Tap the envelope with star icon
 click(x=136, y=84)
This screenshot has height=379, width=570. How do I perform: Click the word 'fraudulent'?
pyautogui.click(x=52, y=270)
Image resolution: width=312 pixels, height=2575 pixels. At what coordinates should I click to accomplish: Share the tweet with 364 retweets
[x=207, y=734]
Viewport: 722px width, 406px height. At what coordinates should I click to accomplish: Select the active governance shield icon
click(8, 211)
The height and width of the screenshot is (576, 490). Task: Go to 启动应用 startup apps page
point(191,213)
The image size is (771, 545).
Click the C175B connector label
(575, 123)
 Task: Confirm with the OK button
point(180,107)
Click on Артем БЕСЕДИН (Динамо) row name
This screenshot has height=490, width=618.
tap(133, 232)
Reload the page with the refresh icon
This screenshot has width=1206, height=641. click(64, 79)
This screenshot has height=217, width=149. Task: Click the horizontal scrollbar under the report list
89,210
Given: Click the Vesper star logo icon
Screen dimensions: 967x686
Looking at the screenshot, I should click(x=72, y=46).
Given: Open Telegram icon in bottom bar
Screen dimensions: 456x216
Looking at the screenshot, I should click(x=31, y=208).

+--

▶ [Work to complete]
How many of the lines above include the word "Given"? Respond with the number alone.

▶ [Answer]
2